(EXCERPTED TEXT)
'''

Of course, even if you’ve picked a journal with good turnaround, gotten the journal’s go-ahead, and submitted, there are parts of this process you can’t influence. In these cases, you can still try and move things along a bit faster.

Take this short course to learn more.

Speeding up the wait for publication

It’s possible that your manuscript can get “stuck” in the submission system or peer review. Communicate with editors if your article does experience a delay. This is well within your right.

how long to wait for journal response – Edanz Learning Lab

Studies show that sometimes authors do end up waiting for a very long time for their papers to appear in journals. In some cases up to several years.

Reasons include:

  • The editor is still looking for peer reviewers
  • Reviewers are being slow
  • No reviewers accepted the invite
  • The editor forgot or got sidetracked
  • Your submission got “lost in the system”

These are sad realities, but they’re unreasonable and they’re stalling your own progress.

It’s your career; don’t wait, communicate.

As a general rule, if you end up waiting 6 to 8 weeks and still no reply, it’s time to write a polite email to your editor and ask for a status update.

'''

(DATA SECTION)
'''

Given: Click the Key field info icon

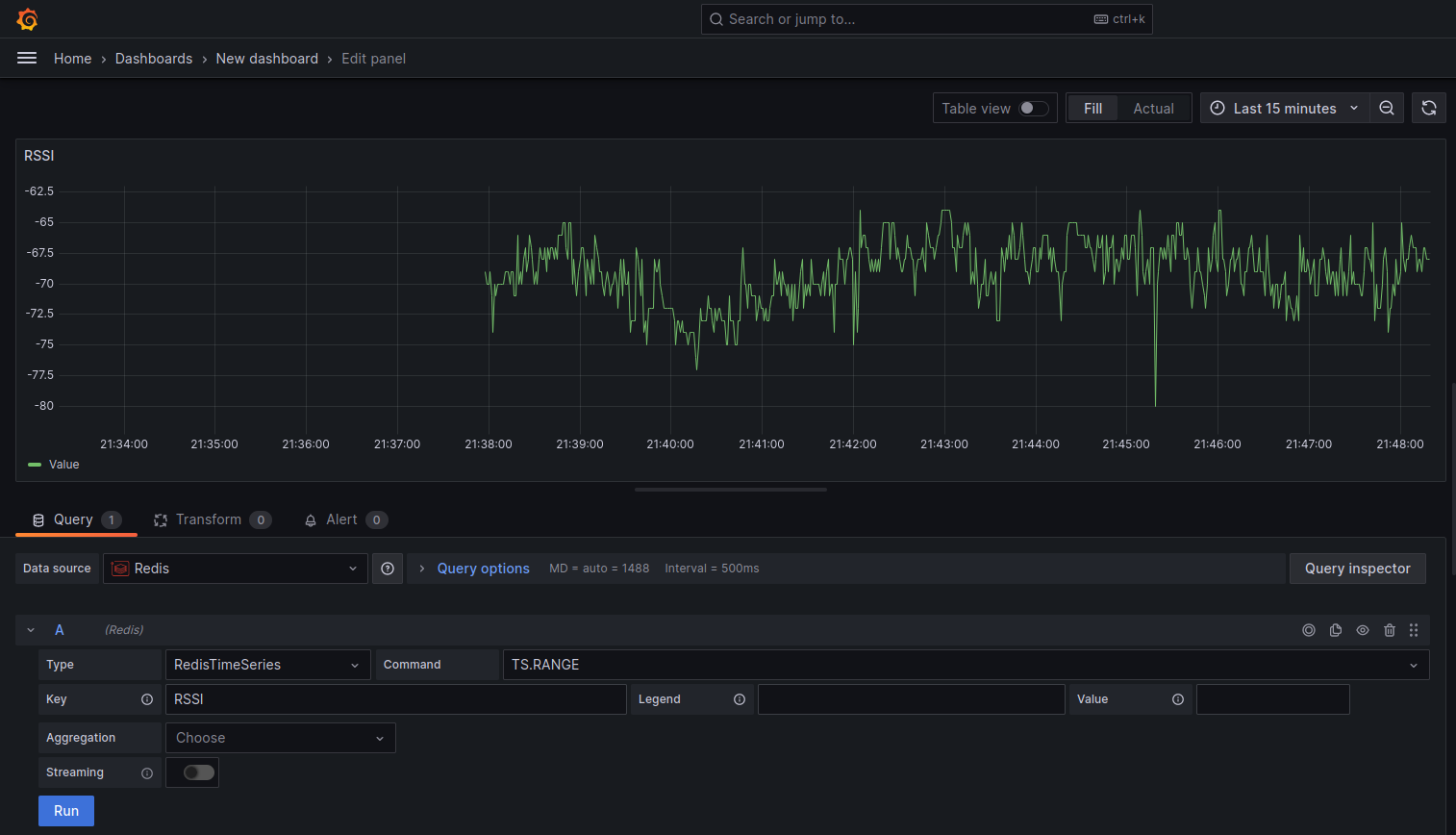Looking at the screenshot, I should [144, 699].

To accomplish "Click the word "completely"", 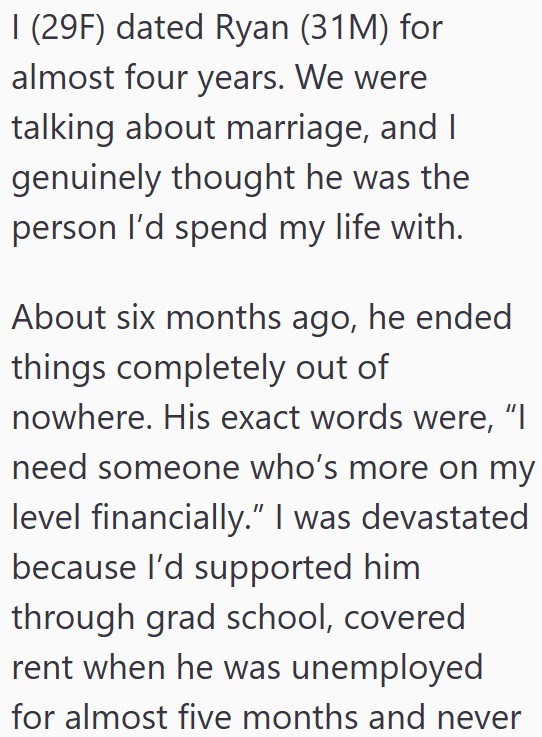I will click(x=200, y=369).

'''

(QUESTIONS ON THE MATERIAL)
1) In the passage on journal publication delays, swap "manuscript" for "paper" and write out the part from "Take this short" up to and including "within your right.".
2) Put this sentence from the passage on journal publication delays into Spanish: "It’s your career; don’t wait, communicate."
You won't need the lines above for anything here.

(TASK RESULTS)
1)
Take this short course to learn more.

Speeding up the wait for publication

It’s possible that your paper can get “stuck” in the submission system or peer review. Communicate with editors if your article does experience a delay. This is well within your right.

2) Es tu carrera; no esperes, comunícate.